Voltando ao caso do acidente de viação, Pedro Loureiro considera que “se a pessoa recebeu uma indemnização para compensá-lo dos rendimentos de trabalho que deixou de auferir em virtude do acidente, está apenas a receber o que tinha direito, o que não significa que esteja numa situação económica melhor do que antes do dano”.
Já o bastonário da Ordem dos Solicitadores e Agentes de Execução, José Carlos Resende, considera justo que se a pessoa vai receber dinheiro possa compensar o Estado pelos gastos que teve com a sua defesa. Mesmo que isso signifique receber menos. “Os que não beneficiam do apoio judiciário também gastam dinheiro com o advogado e a taxas de Justiça para conseguirem fazer valer os seus direitos”, afirma.
Consulta prévia
Outras das novidades da proposta do Governo é obrigar os requerentes do apoio judiciário a ir a uma consulta com um advogado nomeado pela Ordem, antes de intentarem uma acção em tribunal. Esse defensor vai ter que avaliar se existe fundamento legal ou factual para a pretensão e, face à existência de outros processos propostos pela mesma pessoa, verificar se há indícios de “uso indevido do sistema”.

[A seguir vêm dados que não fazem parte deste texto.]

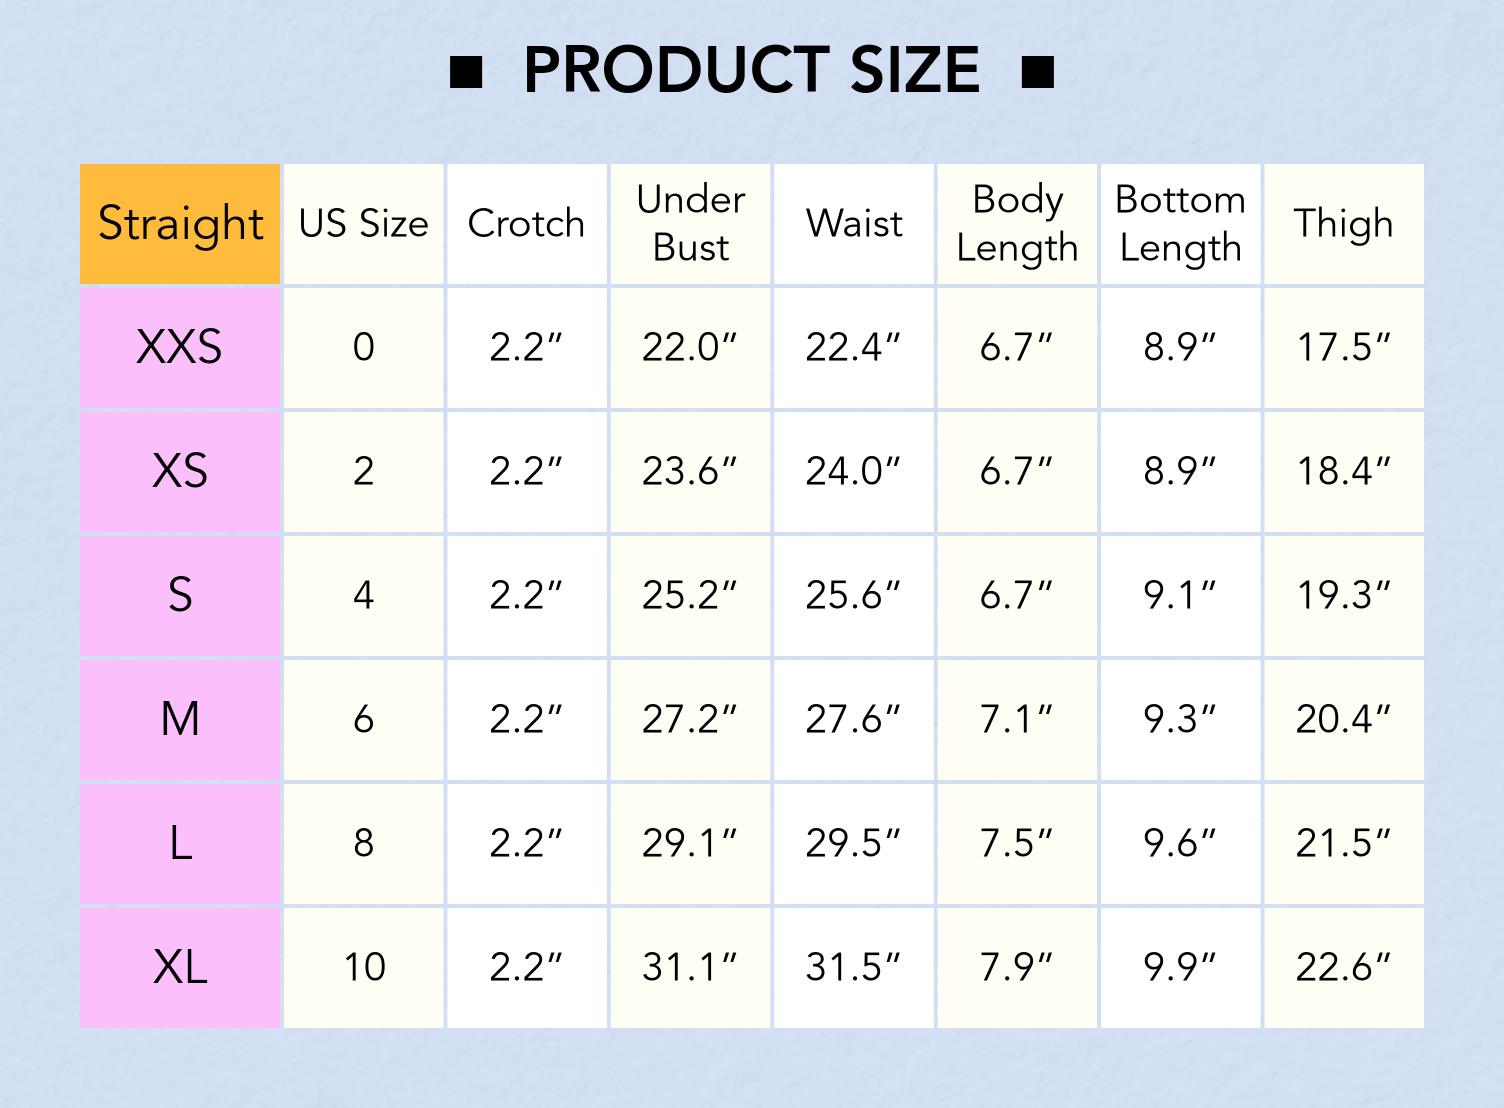Click the 22.6" thigh value for XL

Por uma questão de eventual conflito de interesses, este advogado não vai poder ser nomeado para intentar a tal acção, se tal vier a ocorrer. A sua avaliação sobre a existência ou não de fundamento é comunicada à Ordem dos Advogados e, se for no sentido de não existir base legal para interpor a acção, o requerente do apoio pode reclamar junto do respectivo Conselho Regional da Ordem. A proposta de lei vai criar Comissões de Apoio Judiciário, grupos a criar no seio dos conselhos regionais, para esse efeito.

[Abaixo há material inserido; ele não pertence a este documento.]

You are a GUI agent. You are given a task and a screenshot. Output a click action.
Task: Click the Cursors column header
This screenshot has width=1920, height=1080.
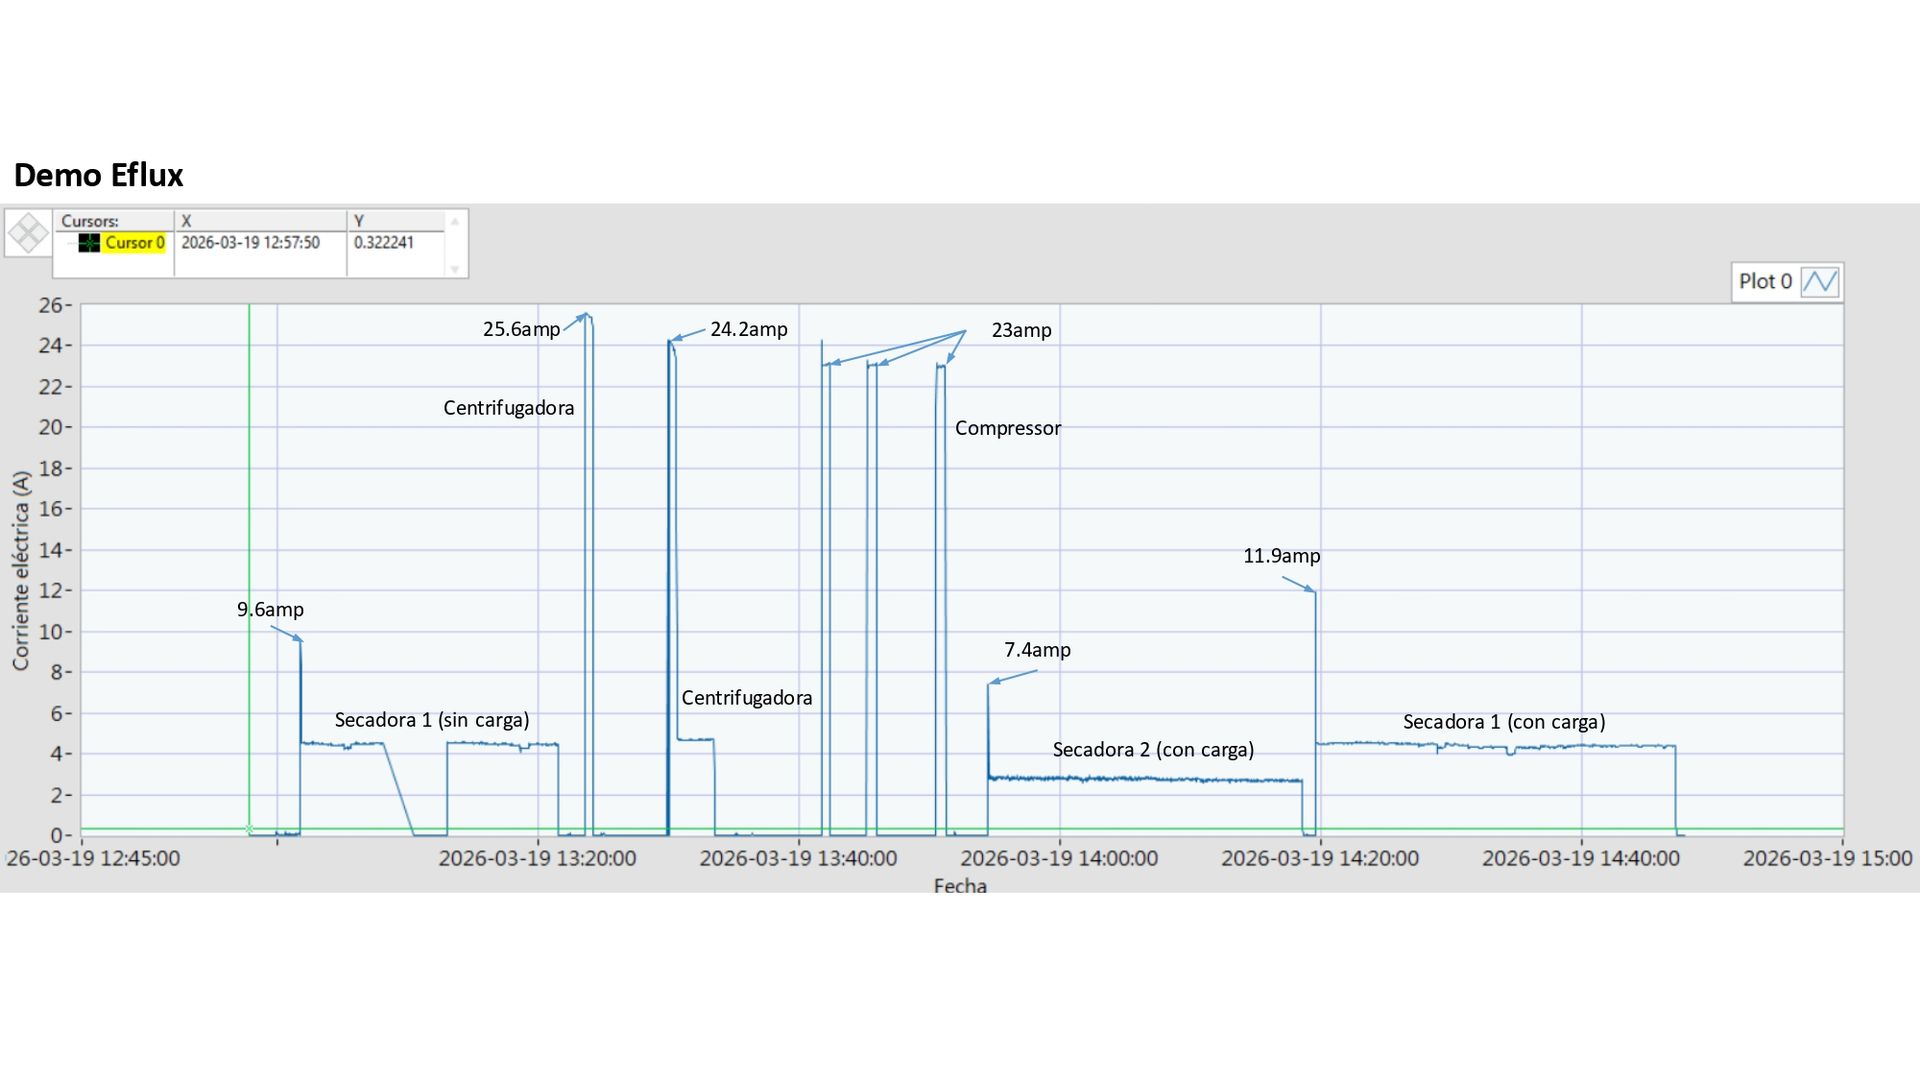[x=90, y=221]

Sobre os novos quatro escalões de protecção jurídica, Pedro Loureiro, considera que o objectivo era alargar o número de beneficiários, mas diz que não está certo de que tal venha a ocorrer, porque a forma como os rendimentos vão ser calculados vai mudar. O advogado considera que só a análise comparativa de casos concretos pode permitir tirar conclusões.